Text excerpt:
========================

Remuneration policies and practices have created social division and even the breakdown in trust between companies and employees. Communication and education are key tools to bring clarity and, with it, lessen tensions.
By Dr Mark Bussin
Executive Committee Member, South African Reward Association (SARA)
For many, the huge disparities between the rewards assigned to executives and the wages paid to other employees are concrete evidence of a basic unfairness underpinning 21st century capitalism. Global outrage over executive packages that are perceived to be too high was one driver of the Occupy Wall Street and similar movements, and remuneration has become a hot topic at shareholder and board meetings.
Given its past, this issue is one that is particularly toxic in the South African business world. It is an unfortunate legacy of apartheid that whites are over-represented among the ranks of senior corporate leadership. In this context, wage disparities take on a distinctly racial complexion, a fact that political parties and unions have been quick to exploit. Unhappiness about the wage gap between top and bottom earners is helping to create the unstable industrial relations that plague South African industry.
Those who are worried have a point. In the United States, which has the highest wage gap, the average CEO earns 164.4 times what the median worker earns, according to 2014 research. The same research pegs South Africa at fifth in the world, with CEOs earning 73.1 times as much as the average worker.
Of course, these ratios increase dramatically when CEO pay is compared with the lowest wages in the company.
Responding to these concerns, and the negative effect of wage disparity on corporate sustainability, the draft of King IV recommends that boards should “consider and disclose the measures put in place to attain fair and responsible executive remuneration in the context of overall employee remuneration”.

========================

Set of tasks:
1. In the remuneration article, how many times the median worker's earnings does the average CEO in the United States earn?
2. Retype the remuneration article from "Given its past, this" up to and including "the average worker.".

========================

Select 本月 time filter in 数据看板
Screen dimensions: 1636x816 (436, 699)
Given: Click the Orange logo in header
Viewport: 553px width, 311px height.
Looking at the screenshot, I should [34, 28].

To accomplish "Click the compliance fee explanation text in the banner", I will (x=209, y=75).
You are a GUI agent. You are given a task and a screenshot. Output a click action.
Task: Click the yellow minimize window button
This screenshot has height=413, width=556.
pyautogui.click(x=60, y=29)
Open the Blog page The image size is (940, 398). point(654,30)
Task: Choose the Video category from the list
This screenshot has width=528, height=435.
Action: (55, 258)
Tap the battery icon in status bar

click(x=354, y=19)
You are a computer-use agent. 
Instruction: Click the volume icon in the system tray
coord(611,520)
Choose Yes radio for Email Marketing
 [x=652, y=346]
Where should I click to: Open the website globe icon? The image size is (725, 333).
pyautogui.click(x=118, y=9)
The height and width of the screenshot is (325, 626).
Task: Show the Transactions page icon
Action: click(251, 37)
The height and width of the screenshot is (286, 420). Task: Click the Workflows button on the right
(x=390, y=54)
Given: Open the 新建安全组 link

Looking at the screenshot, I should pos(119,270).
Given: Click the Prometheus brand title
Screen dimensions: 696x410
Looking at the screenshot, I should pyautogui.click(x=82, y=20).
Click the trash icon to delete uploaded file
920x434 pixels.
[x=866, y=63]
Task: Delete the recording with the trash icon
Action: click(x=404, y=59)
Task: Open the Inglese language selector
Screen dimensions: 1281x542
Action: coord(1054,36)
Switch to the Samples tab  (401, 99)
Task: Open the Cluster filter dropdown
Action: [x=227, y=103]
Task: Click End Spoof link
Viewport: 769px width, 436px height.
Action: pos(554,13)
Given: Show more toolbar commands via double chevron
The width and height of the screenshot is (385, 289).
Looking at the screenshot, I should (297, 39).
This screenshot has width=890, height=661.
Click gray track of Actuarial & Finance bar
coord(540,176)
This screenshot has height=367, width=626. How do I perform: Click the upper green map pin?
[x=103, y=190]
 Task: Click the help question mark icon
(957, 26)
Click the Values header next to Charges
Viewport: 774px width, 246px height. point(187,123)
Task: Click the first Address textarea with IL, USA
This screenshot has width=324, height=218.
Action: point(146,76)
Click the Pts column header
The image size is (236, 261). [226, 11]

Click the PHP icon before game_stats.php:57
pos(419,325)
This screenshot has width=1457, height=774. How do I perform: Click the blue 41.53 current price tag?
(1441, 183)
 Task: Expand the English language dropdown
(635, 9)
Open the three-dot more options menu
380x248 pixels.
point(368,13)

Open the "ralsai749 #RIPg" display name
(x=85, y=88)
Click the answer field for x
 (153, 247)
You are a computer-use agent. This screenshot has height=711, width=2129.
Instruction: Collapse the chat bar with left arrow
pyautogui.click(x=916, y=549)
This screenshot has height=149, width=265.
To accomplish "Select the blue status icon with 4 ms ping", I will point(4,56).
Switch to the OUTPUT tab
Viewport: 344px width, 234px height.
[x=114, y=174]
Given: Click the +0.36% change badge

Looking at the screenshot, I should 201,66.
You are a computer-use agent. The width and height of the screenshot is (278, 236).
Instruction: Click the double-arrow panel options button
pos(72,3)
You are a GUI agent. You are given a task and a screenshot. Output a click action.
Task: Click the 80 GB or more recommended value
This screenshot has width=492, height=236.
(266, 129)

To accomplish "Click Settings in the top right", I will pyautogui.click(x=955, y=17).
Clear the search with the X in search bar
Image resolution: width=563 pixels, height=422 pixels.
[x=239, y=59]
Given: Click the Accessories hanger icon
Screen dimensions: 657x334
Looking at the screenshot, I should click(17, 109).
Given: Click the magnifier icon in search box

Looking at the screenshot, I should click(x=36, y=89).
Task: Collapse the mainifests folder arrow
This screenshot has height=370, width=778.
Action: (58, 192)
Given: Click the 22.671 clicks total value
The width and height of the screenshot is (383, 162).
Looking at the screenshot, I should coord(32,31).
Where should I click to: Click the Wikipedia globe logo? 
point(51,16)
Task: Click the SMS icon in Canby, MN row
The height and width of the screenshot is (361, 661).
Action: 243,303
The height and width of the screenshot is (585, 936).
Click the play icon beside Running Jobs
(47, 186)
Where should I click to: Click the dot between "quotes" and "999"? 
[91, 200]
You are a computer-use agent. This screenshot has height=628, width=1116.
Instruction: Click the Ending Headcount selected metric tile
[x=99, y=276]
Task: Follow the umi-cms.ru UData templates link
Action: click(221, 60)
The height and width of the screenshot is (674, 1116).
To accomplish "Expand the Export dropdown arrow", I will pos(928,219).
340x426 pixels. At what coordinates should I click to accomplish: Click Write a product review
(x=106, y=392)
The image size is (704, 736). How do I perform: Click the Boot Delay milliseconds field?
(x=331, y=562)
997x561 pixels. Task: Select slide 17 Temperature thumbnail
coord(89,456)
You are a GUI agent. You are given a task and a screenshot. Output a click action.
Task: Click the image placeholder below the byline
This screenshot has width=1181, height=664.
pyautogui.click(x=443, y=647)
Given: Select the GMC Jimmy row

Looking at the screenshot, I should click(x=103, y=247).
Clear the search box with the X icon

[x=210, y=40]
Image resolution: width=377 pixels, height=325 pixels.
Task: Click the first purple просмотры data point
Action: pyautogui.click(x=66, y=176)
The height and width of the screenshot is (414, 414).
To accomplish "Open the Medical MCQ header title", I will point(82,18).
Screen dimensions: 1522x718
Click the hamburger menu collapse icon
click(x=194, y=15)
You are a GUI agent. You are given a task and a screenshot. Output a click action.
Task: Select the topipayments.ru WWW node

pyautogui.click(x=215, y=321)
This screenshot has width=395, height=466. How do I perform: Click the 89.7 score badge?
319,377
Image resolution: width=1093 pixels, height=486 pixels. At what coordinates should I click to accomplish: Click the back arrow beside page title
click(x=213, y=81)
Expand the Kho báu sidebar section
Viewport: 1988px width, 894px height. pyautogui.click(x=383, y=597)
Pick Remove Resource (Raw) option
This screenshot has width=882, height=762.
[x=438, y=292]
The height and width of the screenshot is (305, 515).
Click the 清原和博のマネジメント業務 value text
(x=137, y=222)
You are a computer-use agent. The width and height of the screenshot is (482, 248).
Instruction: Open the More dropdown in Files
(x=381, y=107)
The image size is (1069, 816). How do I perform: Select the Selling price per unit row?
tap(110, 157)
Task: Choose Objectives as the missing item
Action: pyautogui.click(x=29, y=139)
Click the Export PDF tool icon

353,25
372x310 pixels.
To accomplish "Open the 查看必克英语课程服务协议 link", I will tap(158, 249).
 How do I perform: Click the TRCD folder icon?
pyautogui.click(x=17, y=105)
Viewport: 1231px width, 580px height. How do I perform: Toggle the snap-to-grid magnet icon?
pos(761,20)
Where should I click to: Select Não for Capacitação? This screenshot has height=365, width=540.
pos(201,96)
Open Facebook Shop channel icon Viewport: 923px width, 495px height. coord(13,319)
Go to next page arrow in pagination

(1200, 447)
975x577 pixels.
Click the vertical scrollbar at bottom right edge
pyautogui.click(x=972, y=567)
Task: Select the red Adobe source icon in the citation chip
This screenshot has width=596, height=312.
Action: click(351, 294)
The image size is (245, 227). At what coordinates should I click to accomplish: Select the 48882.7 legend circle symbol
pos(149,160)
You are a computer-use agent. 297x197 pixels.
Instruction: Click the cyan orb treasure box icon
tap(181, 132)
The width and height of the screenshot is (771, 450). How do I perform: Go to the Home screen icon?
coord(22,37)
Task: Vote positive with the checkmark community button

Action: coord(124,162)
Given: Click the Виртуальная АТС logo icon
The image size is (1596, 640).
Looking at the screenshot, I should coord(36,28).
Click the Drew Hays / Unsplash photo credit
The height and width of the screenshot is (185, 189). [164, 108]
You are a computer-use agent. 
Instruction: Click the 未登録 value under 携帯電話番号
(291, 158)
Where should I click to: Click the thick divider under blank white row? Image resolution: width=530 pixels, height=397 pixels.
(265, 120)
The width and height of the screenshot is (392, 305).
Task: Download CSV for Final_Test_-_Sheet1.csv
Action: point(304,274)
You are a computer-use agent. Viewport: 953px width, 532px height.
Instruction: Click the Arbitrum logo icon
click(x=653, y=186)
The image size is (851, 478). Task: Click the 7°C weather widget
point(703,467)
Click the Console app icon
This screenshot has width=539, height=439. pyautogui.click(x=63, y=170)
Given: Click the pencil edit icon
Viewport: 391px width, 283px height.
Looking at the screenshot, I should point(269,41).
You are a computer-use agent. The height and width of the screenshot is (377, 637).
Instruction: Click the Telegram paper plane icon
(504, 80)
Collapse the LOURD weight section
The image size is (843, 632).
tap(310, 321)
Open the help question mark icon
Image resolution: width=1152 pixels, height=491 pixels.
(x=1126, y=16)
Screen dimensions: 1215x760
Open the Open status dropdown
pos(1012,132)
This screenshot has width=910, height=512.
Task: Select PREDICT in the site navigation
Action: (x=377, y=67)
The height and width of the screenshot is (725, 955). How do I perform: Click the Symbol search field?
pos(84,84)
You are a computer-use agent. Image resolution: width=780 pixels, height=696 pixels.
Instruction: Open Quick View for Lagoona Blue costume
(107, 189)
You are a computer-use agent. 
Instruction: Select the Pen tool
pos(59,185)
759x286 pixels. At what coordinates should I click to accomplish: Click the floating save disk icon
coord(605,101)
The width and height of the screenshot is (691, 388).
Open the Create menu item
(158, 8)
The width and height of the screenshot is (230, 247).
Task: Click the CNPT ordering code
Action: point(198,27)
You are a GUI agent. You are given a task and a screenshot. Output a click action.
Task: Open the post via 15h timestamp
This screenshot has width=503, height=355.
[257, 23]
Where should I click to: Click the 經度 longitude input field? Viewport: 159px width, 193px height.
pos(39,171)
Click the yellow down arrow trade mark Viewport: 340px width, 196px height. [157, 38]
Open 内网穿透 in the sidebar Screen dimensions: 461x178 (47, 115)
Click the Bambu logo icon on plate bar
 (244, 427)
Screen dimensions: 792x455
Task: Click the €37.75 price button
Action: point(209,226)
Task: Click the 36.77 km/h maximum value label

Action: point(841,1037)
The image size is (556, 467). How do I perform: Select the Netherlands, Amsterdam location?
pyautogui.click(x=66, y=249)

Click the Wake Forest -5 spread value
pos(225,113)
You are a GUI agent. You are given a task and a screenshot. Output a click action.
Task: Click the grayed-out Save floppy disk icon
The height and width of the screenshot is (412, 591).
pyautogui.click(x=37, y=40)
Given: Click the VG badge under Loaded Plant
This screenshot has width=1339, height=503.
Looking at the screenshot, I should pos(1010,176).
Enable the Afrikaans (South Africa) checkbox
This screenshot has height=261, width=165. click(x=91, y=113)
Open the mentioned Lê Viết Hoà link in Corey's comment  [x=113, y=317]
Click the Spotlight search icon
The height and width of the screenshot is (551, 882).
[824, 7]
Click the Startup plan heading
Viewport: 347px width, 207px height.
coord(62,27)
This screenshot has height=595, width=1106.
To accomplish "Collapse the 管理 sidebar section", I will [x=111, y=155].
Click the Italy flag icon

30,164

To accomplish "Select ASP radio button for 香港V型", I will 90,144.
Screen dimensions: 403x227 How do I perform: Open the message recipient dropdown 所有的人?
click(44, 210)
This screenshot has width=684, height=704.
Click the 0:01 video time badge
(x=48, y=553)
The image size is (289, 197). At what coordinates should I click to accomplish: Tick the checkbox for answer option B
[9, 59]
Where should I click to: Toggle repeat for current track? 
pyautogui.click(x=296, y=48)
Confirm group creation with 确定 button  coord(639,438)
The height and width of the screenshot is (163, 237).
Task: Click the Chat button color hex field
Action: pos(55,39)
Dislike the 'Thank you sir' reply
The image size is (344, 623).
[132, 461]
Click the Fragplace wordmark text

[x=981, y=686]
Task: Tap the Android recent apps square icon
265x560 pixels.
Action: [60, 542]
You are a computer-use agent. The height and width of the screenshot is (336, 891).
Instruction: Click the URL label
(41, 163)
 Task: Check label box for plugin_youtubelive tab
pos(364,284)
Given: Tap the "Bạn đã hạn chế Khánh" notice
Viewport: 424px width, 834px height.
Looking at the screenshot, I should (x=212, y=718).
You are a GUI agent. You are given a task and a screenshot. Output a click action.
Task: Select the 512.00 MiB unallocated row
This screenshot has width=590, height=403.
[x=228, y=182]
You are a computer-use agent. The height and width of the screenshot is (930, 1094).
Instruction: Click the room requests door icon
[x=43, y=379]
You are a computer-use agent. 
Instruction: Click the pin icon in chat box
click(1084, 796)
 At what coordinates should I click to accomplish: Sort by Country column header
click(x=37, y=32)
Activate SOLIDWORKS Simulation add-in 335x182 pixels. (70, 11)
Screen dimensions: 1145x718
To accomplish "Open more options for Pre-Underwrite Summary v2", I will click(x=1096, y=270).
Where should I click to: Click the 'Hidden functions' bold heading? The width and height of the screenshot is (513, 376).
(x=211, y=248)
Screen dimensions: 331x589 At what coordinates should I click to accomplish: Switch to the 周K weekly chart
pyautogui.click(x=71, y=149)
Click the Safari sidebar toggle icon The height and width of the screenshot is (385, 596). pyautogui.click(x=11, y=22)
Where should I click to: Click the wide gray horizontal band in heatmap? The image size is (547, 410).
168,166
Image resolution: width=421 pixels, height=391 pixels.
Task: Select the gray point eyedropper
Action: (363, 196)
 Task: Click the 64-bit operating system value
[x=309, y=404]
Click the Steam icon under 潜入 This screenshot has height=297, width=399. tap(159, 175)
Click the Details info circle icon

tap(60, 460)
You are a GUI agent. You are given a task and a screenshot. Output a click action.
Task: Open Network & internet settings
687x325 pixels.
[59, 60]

========================

Responses by item number:
1. 164.4 times, according to 2014 research.

2.
Given its past, this issue is one that is particularly toxic in the South African business world. It is an unfortunate legacy of apartheid that whites are over-represented among the ranks of senior corporate leadership. In this context, wage disparities take on a distinctly racial complexion, a fact that political parties and unions have been quick to exploit. Unhappiness about the wage gap between top and bottom earners is helping to create the unstable industrial relations that plague South African industry.
Those who are worried have a point. In the United States, which has the highest wage gap, the average CEO earns 164.4 times what the median worker earns, according to 2014 research. The same research pegs South Africa at fifth in the world, with CEOs earning 73.1 times as much as the average worker.